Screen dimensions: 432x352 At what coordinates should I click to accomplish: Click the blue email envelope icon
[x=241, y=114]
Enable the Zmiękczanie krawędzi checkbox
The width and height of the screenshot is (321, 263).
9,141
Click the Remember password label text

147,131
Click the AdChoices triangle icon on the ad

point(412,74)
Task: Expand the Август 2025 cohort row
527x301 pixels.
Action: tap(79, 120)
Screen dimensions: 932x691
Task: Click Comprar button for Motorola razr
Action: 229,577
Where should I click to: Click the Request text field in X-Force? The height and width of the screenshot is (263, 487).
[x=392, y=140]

• • • • • • •

- WHAT IS EXPECTED: Return the entries above in full and exactly as written.

- SOLVED EXERCISE:
Screen dimensions: 432x352 At what coordinates should I click to accomplish: Click the blue email envelope icon
[x=241, y=114]
Enable the Zmiękczanie krawędzi checkbox
The width and height of the screenshot is (321, 263).
9,141
Click the Remember password label text

147,131
Click the AdChoices triangle icon on the ad

point(412,74)
Task: Expand the Август 2025 cohort row
527x301 pixels.
Action: tap(79, 120)
Screen dimensions: 932x691
Task: Click Comprar button for Motorola razr
Action: 229,577
Where should I click to: Click the Request text field in X-Force? The height and width of the screenshot is (263, 487).
[x=392, y=140]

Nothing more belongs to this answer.